Maximum concurrent requests
Sets the maximum number of concurrent requests an instance can accept before the scheduler spawns a new instance. The default value is 10, and the maximum is 80. The documentation doesn’t state the minimum allowed value, but presumably 1 would define a single-threaded service.
Target throughput utilization
This is used in conjunction with the value specified for maximum concurrent requests to specify when a new instance is started. The range is 0.5 (50%) to 0.95 (95%). The default is 0.6 (60%). It works like this: when the number of concurrent requests for an instance reaches a value equal to maximum concurrent requests value multiplied by the target throughput utilization, the scheduler tries to start a new instance.
Got that? As is hopefully apparent, these three settings interact with each other, making configuration somewhat complex. By default, an instance will handle 10 × 0.6 = 6 concurrent requests before a new instance is created. And if these 6 (or fewer) requests cause the CPU utilization for an instance to go over 60%, the scheduler will also try to create a new instance.
But wait, there’s more!
You can also specify values to control when GAE adds new instances based on the time requests spend in the request pending queue (see Figure 8-1) waiting to be dispatched to an instance for processing. The max-pending-latency parameter specifies the maximum amount of time that GAE should allow a request to wait in the pending queue before starting additional instances to handle requests and reduce latency. The default value is 30 ms. The lower the value, the quicker an application will scale. And the more it will probably cost you.1
These auto-scaling parameter settings give us the ability to fine-tune a service’s behavior to balance performance and cost. How modifying these parameters will affect an application’s behavior is, of course, dependent on the precise functionality of the service. The fact that there are subtle interplays between these parameters makes this tuning exercise somewhat complicated, however. I’ll return to this topic in the case study section later in this chapter, and explain a simple, platform-agnostic approach you can take to service tuning.
AWS Lambda
AWS Lambda is Amazon’s serverless platform.

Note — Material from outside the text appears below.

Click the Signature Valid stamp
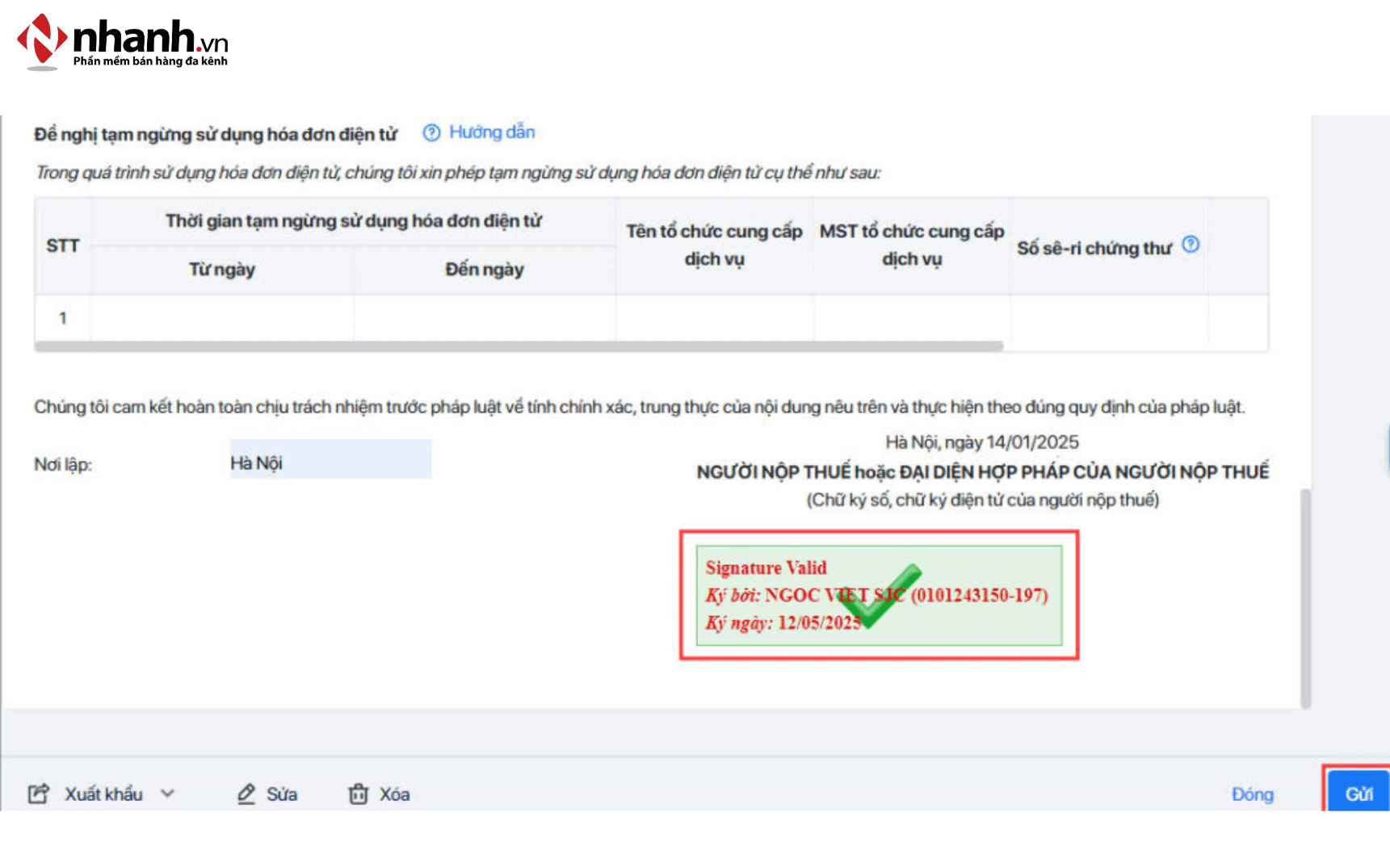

The underlying design principles and major features echo that of GAE and other serverless platforms. Developers upload code which is deployed as services known as Lambda functions. When invoked, Lambda supplies a language-specific execution environment to run the function code.
A simple example of a Python Lambda function is shown in the following code. This function simply extracts a message from the input event and returns it unaltered as part of an HTTP 200 response. In general, you implement a function that takes an event and a context parameter. The event is a JSON-formatted document encapsulating data for a Lambda function to process. For example, if the Lambda function handles HTTP requests, the event will contain HTTP headers and the request body. The context contains metadata about the function and runtime environment, such as the function version number and available memory in the execution environment:
import json
def lambda_handler(event, context):
event_body = json.loads(event[‘body’])
response = {
'statusCode': 200,
'body': json.dumps({ event_body[‘message’] })
}
return response
Lambda functions can be invoked by external clients over HTTP. They can also be tightly integrated with other AWS services. For example, this enables Lambda functions to be dynamically triggered when new data is written to the AWS S3 storage service or a monitoring event is sent to the AWS CloudWatch service. If your application is deeply embedded in the AWS ecosystem, Lambda functions can be of great utility in designing and deploying your architecture.

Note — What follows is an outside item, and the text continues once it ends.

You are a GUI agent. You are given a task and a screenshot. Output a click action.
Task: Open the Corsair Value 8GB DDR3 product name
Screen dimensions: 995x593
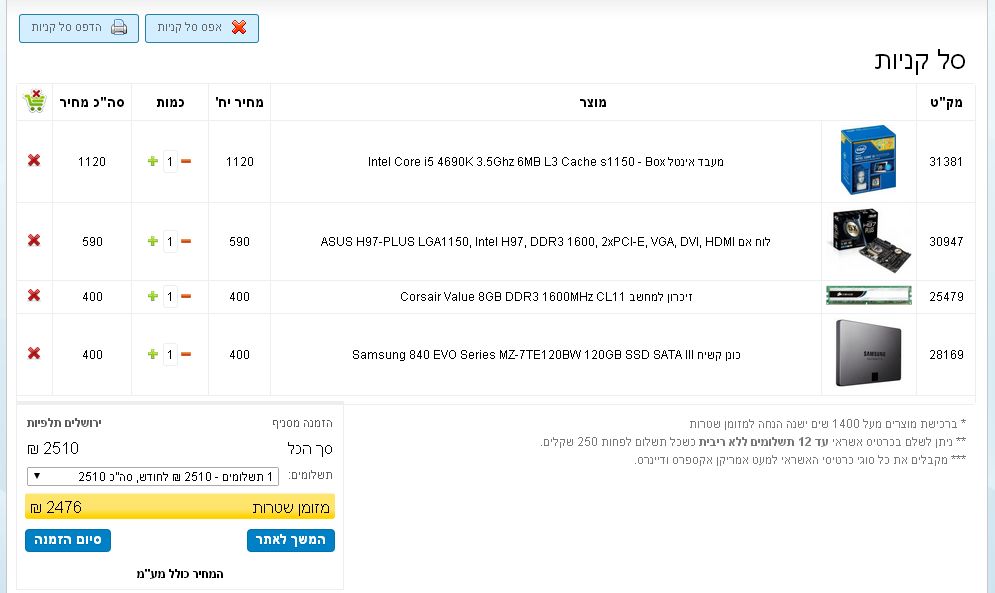545,296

Given the core similarities between serverless platforms, in this section I’ll just focus on the differentiating features of Lambda from a scalability and cost perspective.
Lambda Function Life Cycle
Lambda functions can be built in a number of languages and support common service containers such as Spring for Java and Flask for Python. For each supported language, namely Node.js, Python, Ruby, Java, Go, and .NET-based code, Lambda supports a number of runtime versions. The runtime environment version is specified at deployment time along with the code, which is uploaded to Lambda in a compressed format.2
Lambda functions must be designed to be stateless so that the Lambda runtime environment can scale the service on demand. When a request first arrives for the API defined by the Lambda function, Lambda downloads the code for the function, initializes a runtime environment and any instance specific initialization (e.g., creating a database connection), and finally invokes the function code handler.
This initial invocation is known as a cold start, and the time taken is dependent on the language environment selected, the size of the function code, and time taken to initialize the function. Like in GAE, lightweight languages such as Node.js and Go will typically take a few hundred milliseconds to initialize, whereas Java or .NET are heavier weight and can take a second or more.
Once an API execution is completed, Lambda can use the deployed function runtime environment for subsequent requests. This means cold start costs are not incurred. However, if a burst of requests arrive simultaneously, multiple runtime instances will be initialized, one for each request. Unlike GAE, Lambda does not send multiple concurrent requests to the same runtime instance. This means all these simultaneous requests will incur additional response times due to cold start costs.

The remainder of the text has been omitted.